Chris Lakey Glenn Roeder is concerned that Jamie Cureton will soon begin feeling the after-shock of a series of missed scoring opportunities. Cureton - 33 on Thursday - has now gone 10 games without a goal, since a hat-trick against his former club Colchester back in March.

Chris Lakey

Glenn Roeder is concerned that Jamie Cureton will soon begin feeling the after-shock of a series of missed scoring opportunities.

Cureton - 33 on Thursday - has now gone 10 games without a goal, since a hat-trick against his former club Colchester back in March.

He had the perfect opportunity to break his duck at Cardiff on Saturday when City were awarded a penalty after just eight minutes - five minutes after going behind - but he missed the target.

“Even a negative thinking person thinks you score a penalty,” said Roeder.

“It never crosses my mind that we are going to miss. Cureton needs a goal as well, badly, and we have to make sure it doesn't start to affect him in terms of his game, because if you look at last week against Blackpool he should have wrapped the game up in the first half, but he didn't.”

Cardiff were 2-0 up by the time Arturo Lupoli was introduced on 73 minutes - but eight minutes later it was all square as the Italian bagged goals one and two of his City career.

“The second goal especially pleased me - I think heading has become a lost art in the modern game. He angled that ball away very, very well,” said Roeder.

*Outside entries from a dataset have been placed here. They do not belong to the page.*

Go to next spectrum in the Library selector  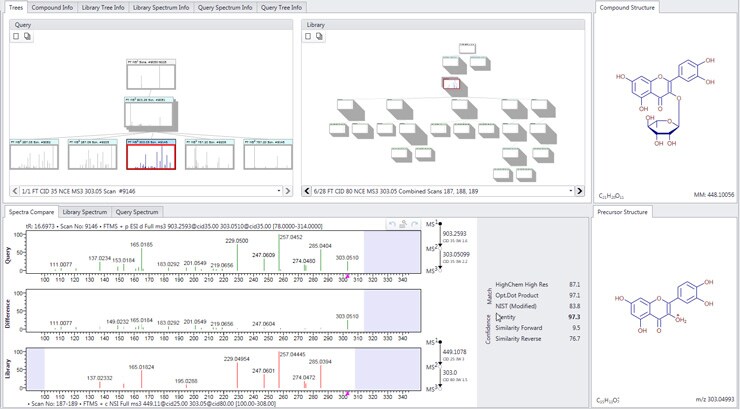click(x=579, y=190)
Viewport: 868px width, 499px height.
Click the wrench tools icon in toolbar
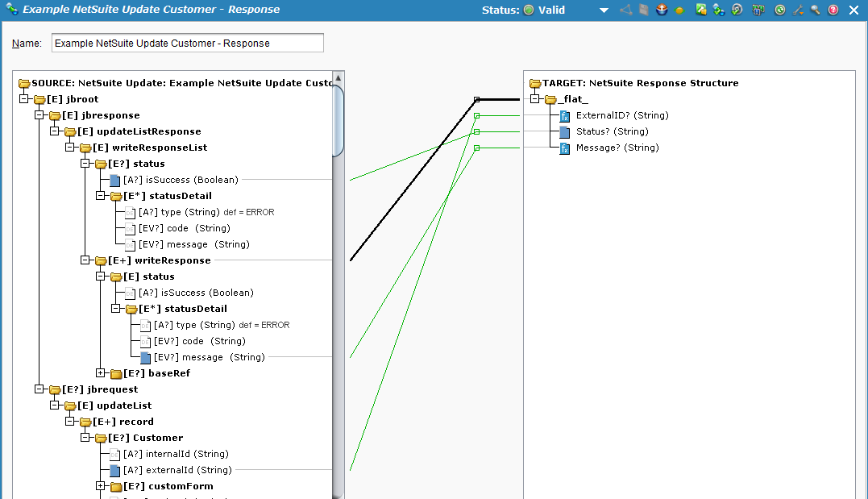798,10
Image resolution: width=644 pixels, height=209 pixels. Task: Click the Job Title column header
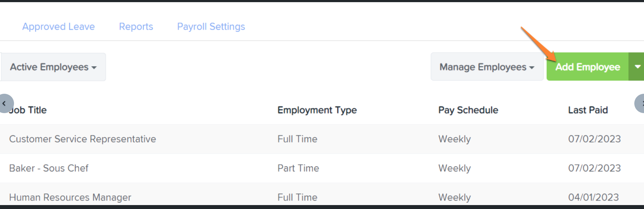[29, 110]
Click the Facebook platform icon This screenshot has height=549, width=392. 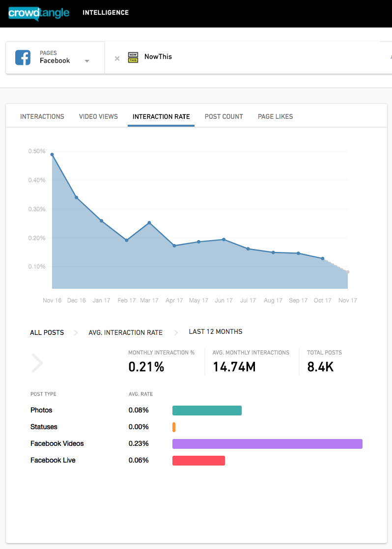[23, 57]
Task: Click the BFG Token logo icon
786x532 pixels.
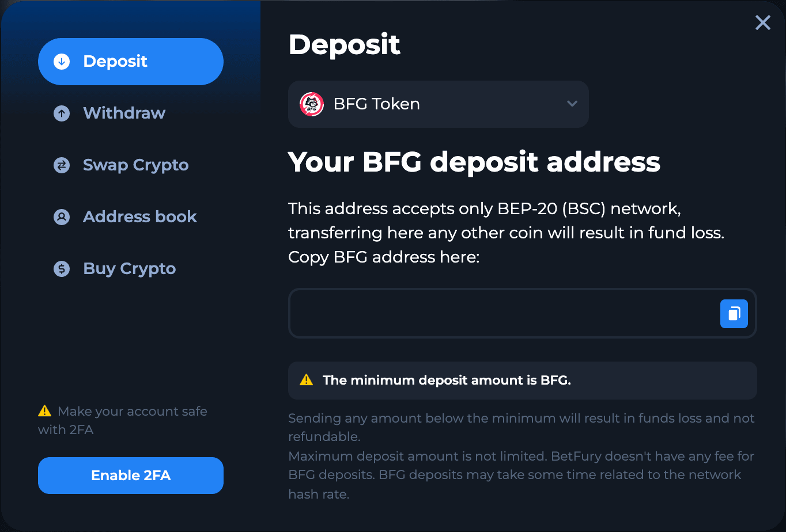Action: click(312, 104)
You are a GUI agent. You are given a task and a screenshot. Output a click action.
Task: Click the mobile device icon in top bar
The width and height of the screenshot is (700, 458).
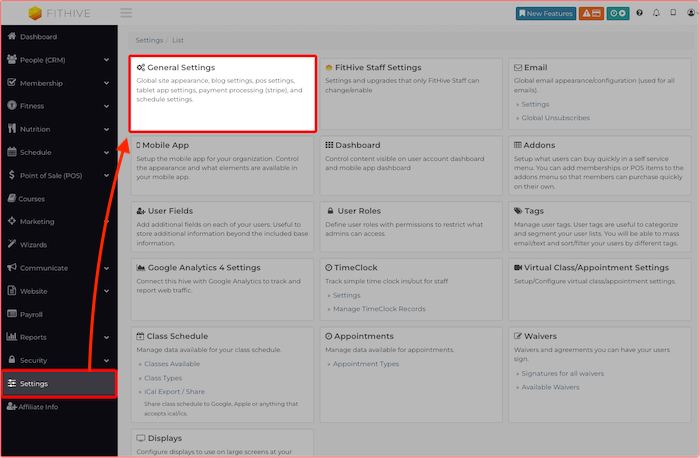click(x=671, y=13)
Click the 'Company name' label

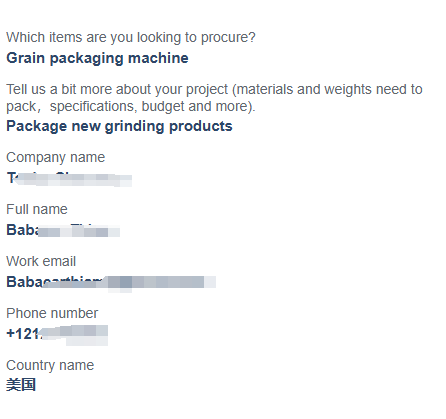click(x=56, y=157)
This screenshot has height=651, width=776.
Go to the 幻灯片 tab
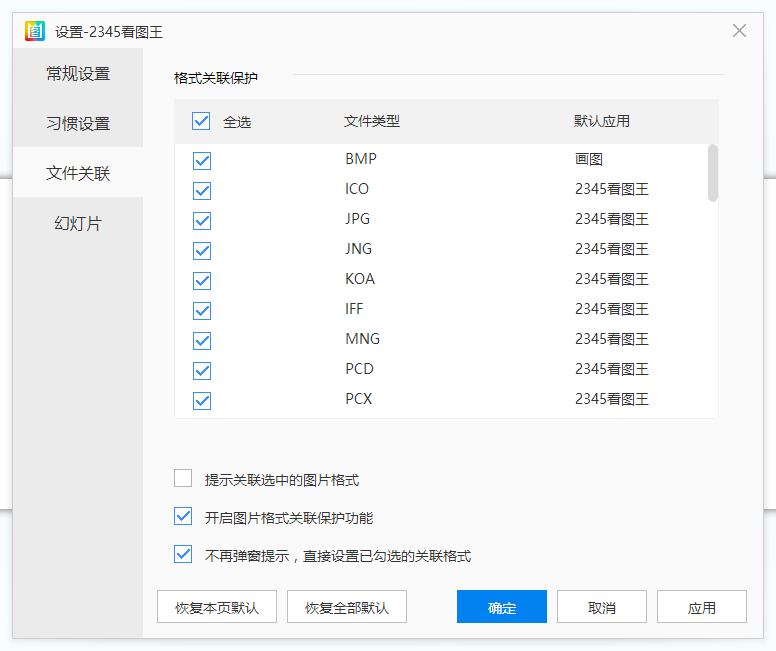click(78, 223)
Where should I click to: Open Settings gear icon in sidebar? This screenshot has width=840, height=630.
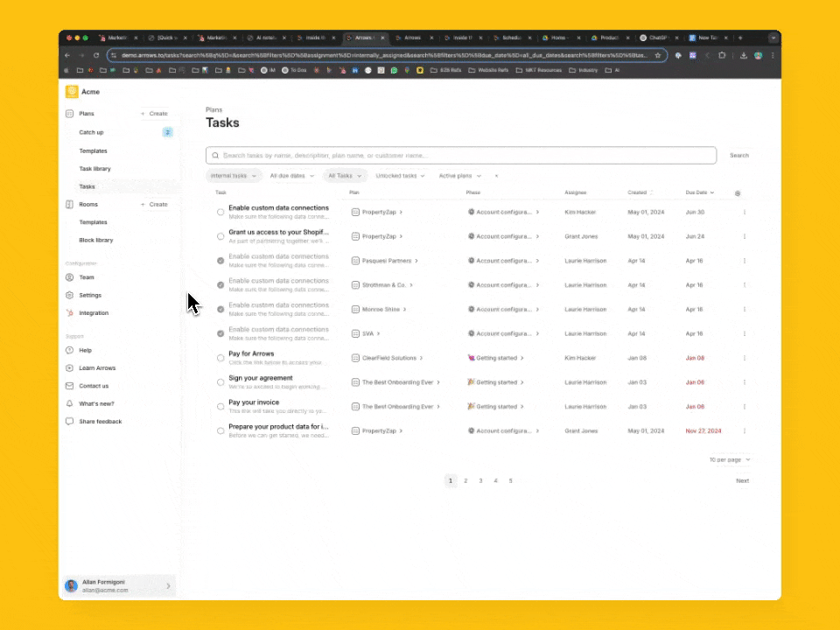pos(70,295)
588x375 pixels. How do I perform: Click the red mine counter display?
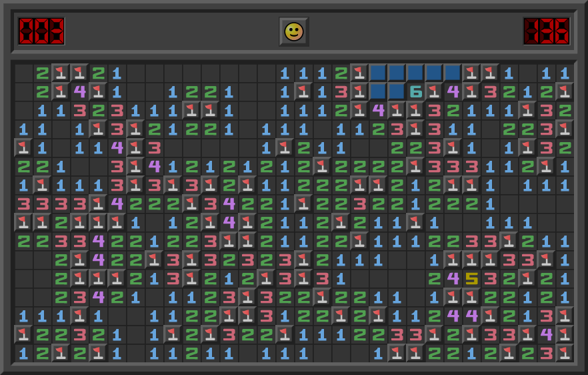[x=41, y=31]
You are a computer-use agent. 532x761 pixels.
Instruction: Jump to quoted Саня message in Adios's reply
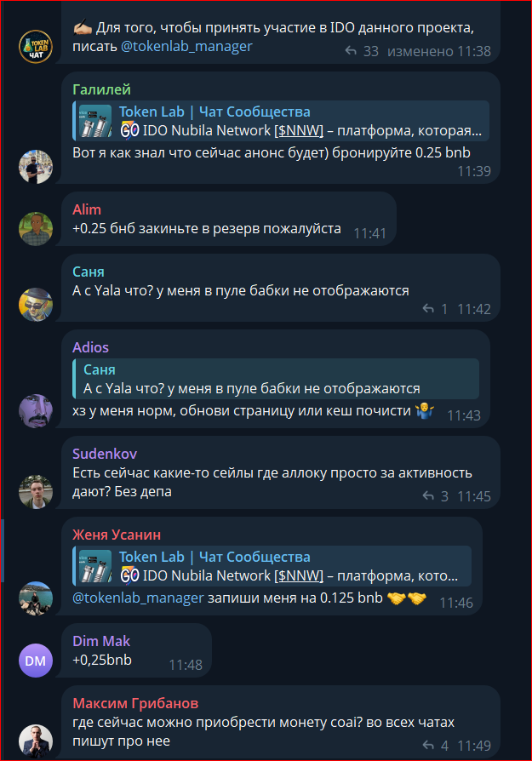(276, 379)
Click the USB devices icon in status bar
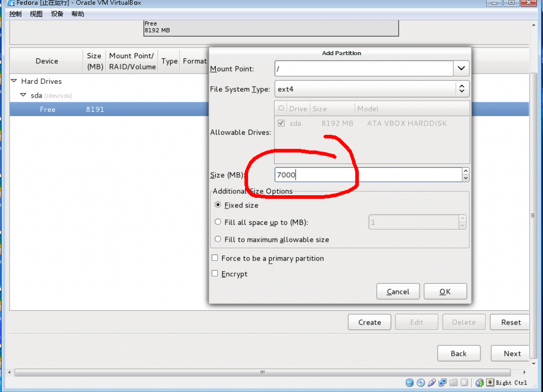The width and height of the screenshot is (543, 392). point(432,382)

“He is unbelievably enthusiastic, he gives everything when he is playing. You can see by the energy he puts in closing defenders down. The motivation is there, I believe the ability is there, if we can just get it out of him on a regular basis. I am looking forward to working with him this season.”

Roeder admitted that while he was happy enough with the point, there was a tinge of regret that City hadn't got all three.

“It was a very strong finish, if there was going to be another goal scored I would have fancied us to score it,” he said. “I'm not being a greedy person, not today anyway, we have to settle for a point because with 15 minutes to go, I didn't think we deserved to be 2-0 down on the balance of play.

“But we were and we needed to do something about it and thankfully Arturo Lupoli did something about it.

“There are lots of teams, on 77 minutes and two down, who virtually throw the towel in. That's the last thing we did; we kept chasing, we kept putting Cardiff under pressure and one thing that we are this year and this will get even better, is we are super fit. We are lasting the 90 minutes quite easily, we have changed the fitness regime at the club, we have new fitness coaches in and I think that's paying off.

“It is definitely a point gained. The dressing room was both happy and subdued because the standards they have set themselves and we have set them are so high they shouldn't be 2-0 down in the first place.

“So I'm grateful to get the point but hugely disappointed we have not taken all three. We certainly have to stop giving penalties away - that's three in three games.